§ Instructions for the task: Only the lines from the one containing "Task: Select the Орхон row in the table" to the end of the records belong in the answer; repeat them exactly and drop the pictures.

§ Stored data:
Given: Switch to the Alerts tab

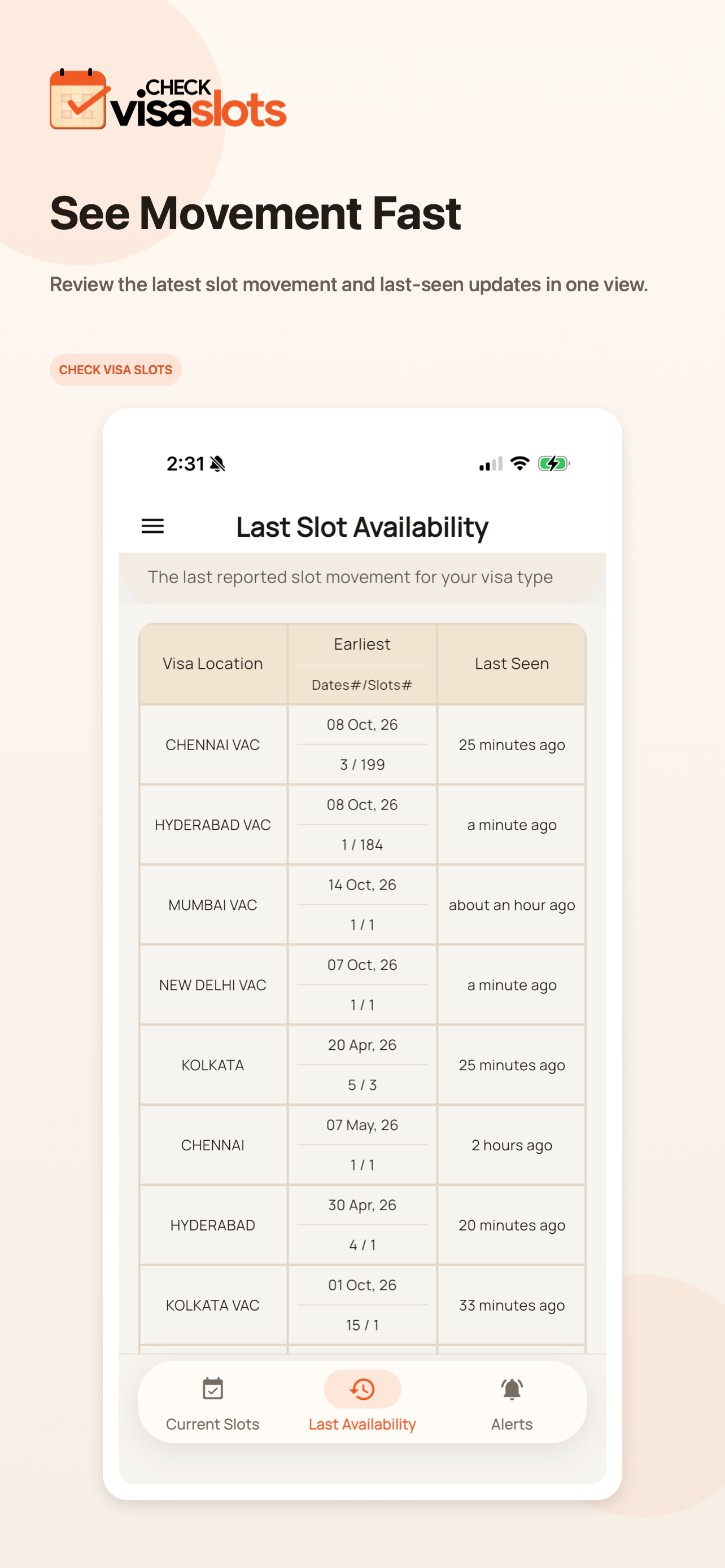Looking at the screenshot, I should click(x=512, y=1403).
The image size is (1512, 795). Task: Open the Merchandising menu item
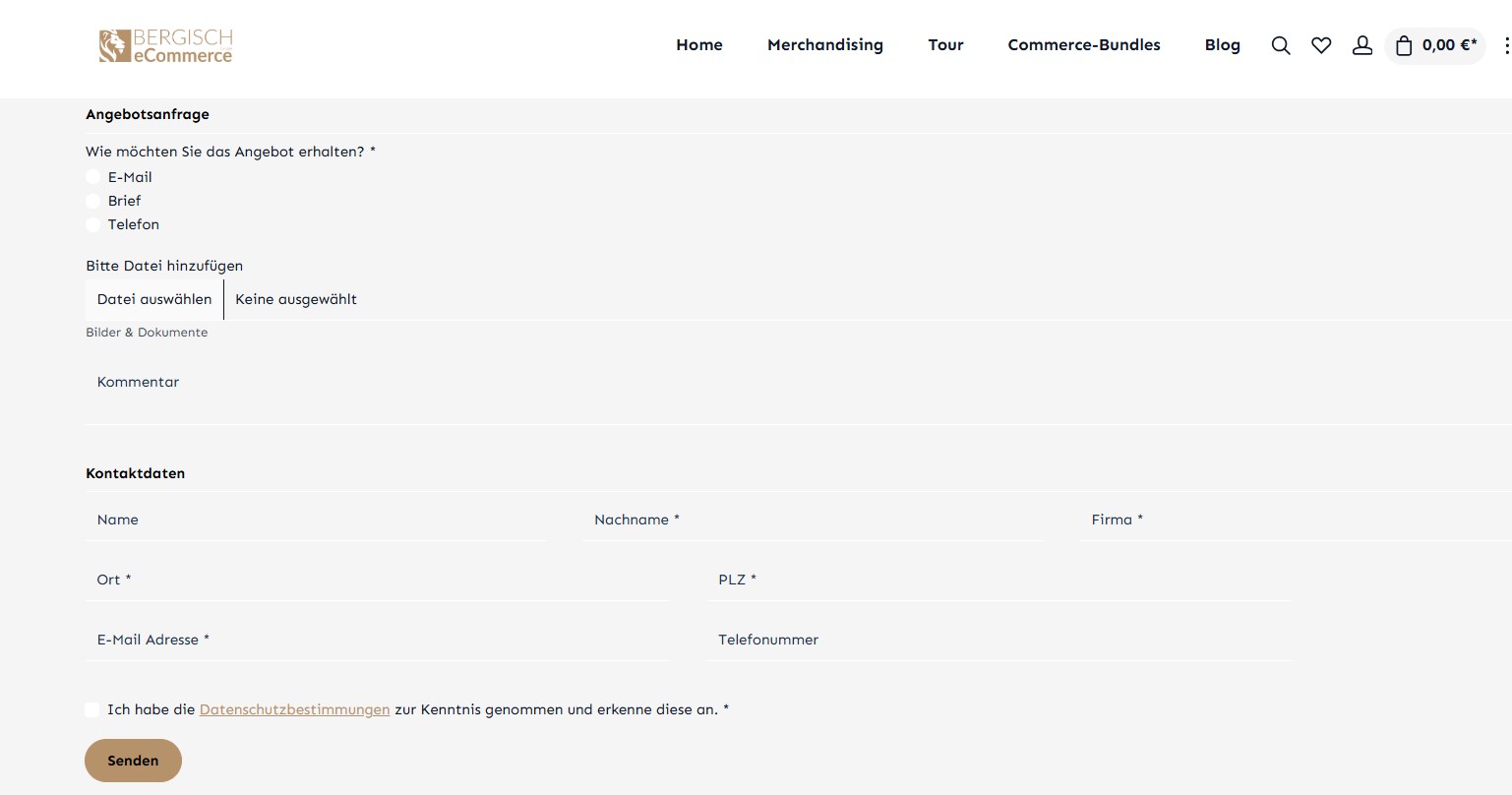pos(824,45)
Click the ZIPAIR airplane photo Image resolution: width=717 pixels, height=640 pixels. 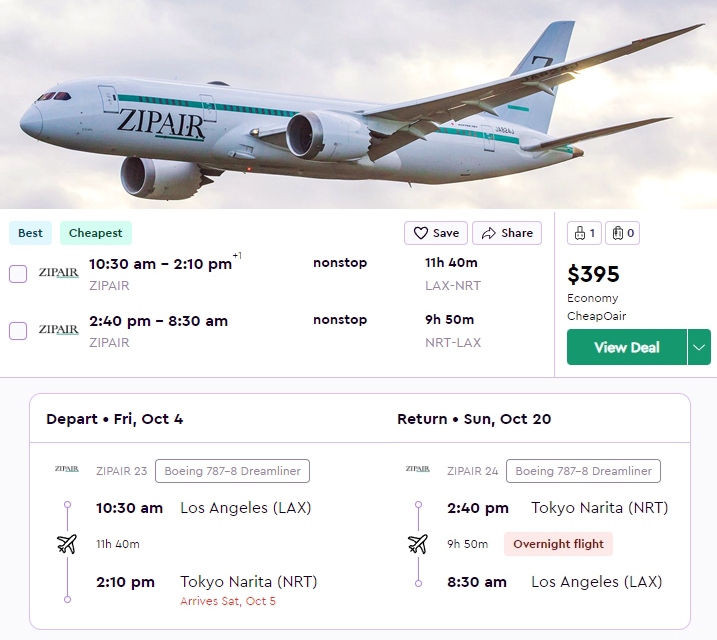(358, 104)
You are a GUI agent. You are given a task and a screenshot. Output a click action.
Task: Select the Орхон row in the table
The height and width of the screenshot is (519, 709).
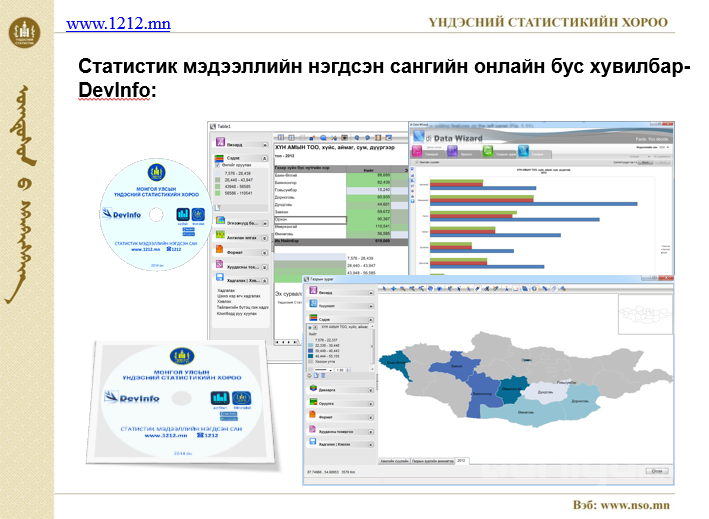(310, 220)
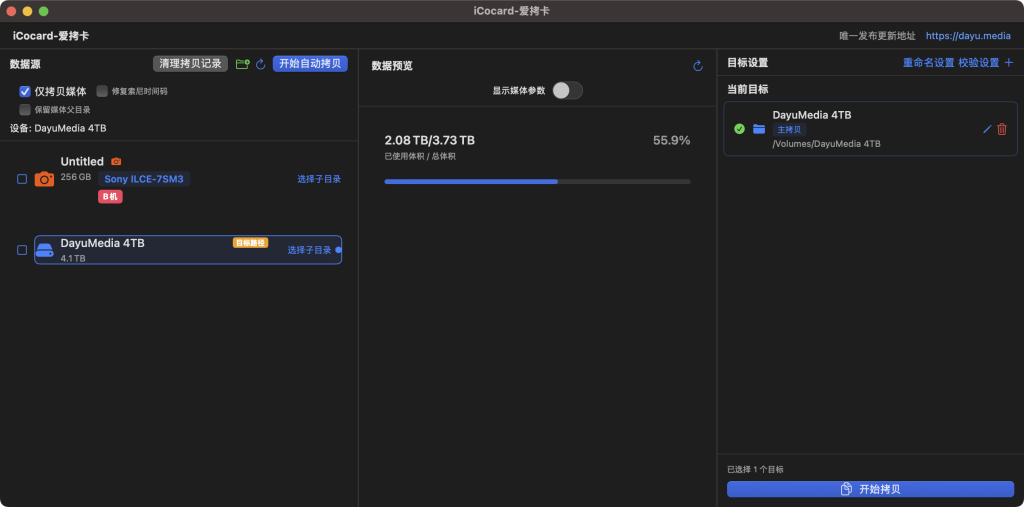The width and height of the screenshot is (1024, 507).
Task: Open 重命名设置 settings
Action: [928, 63]
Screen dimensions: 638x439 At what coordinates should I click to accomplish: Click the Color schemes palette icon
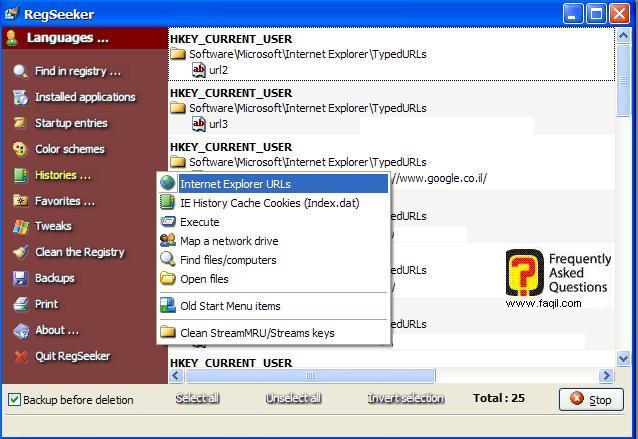[20, 149]
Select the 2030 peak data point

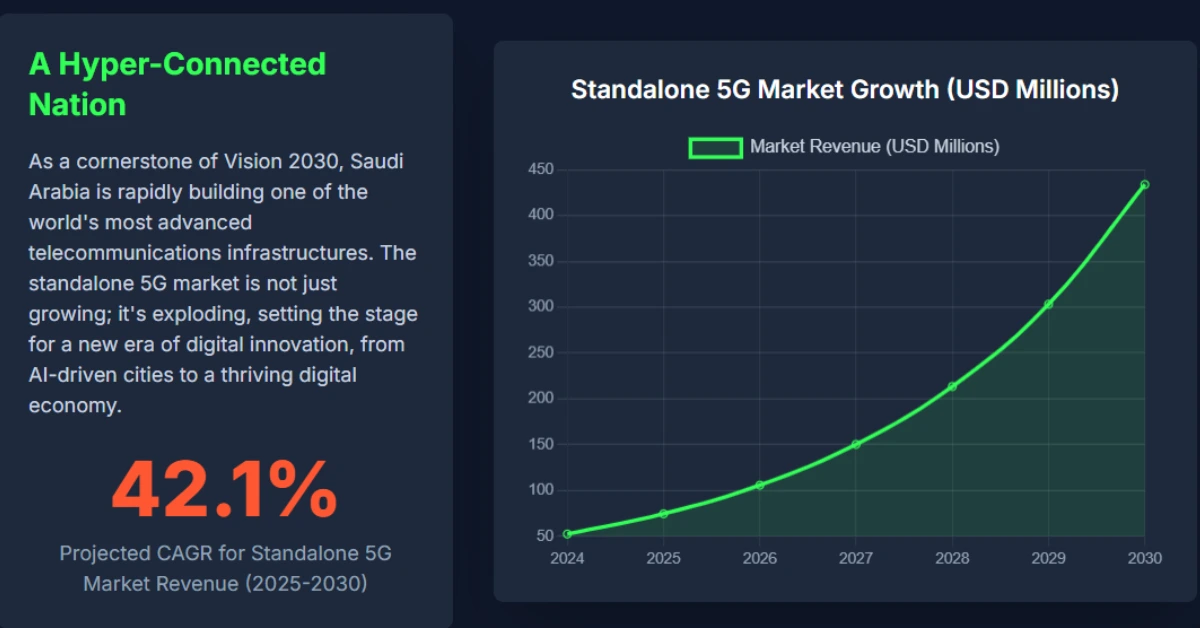point(1144,184)
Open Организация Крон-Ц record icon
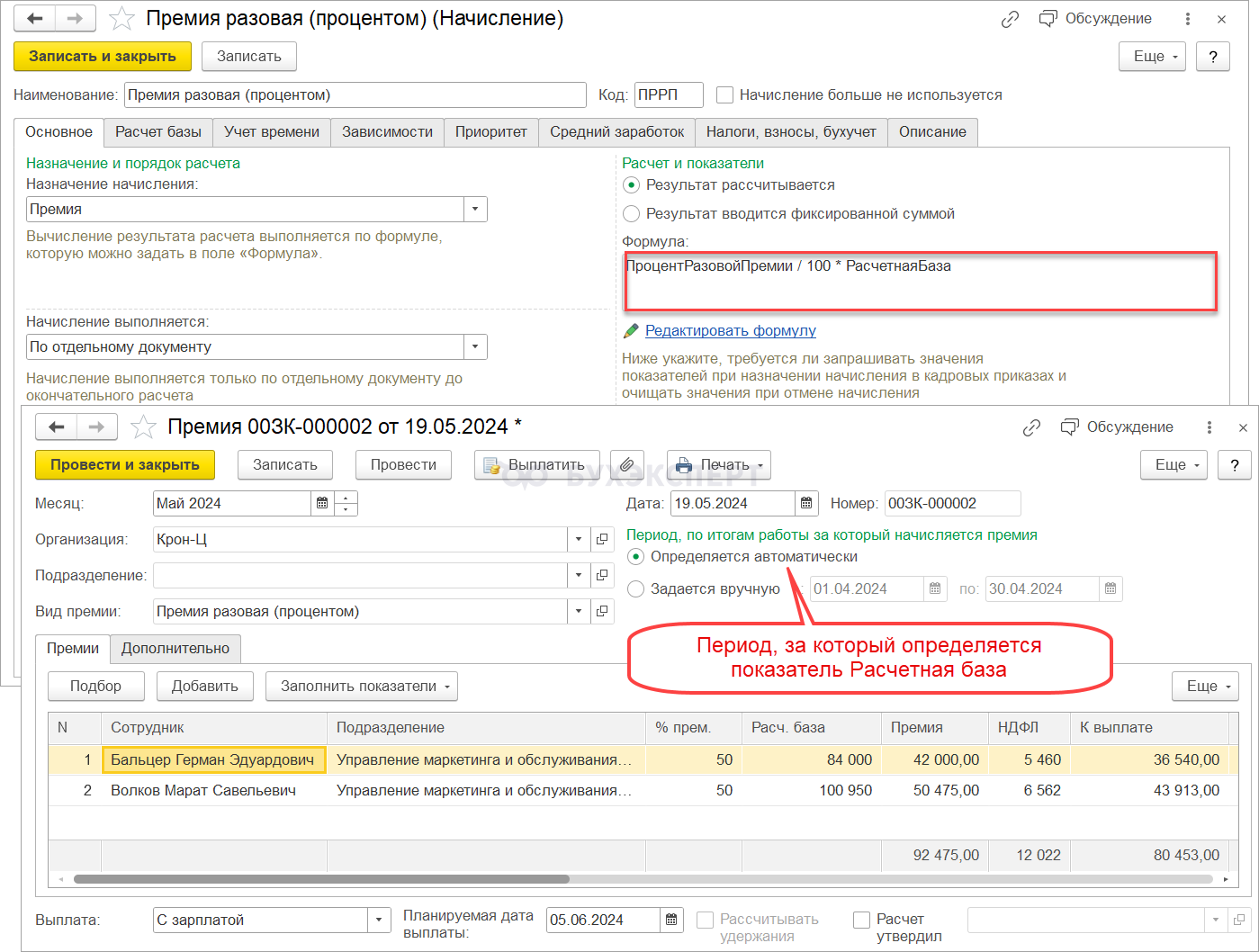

§ Solution to this exercise:
Task: Select the Орхон row in the table
The height and width of the screenshot is (519, 709).
(310, 220)
The width and height of the screenshot is (1024, 507).
Task: Open 重命名设置 settings
Action: [928, 63]
Screen dimensions: 638x439 At what coordinates should I click to accomplish: Click the Color schemes palette icon
[20, 149]
Select the 2030 peak data point

point(1144,184)
Open Организация Крон-Ц record icon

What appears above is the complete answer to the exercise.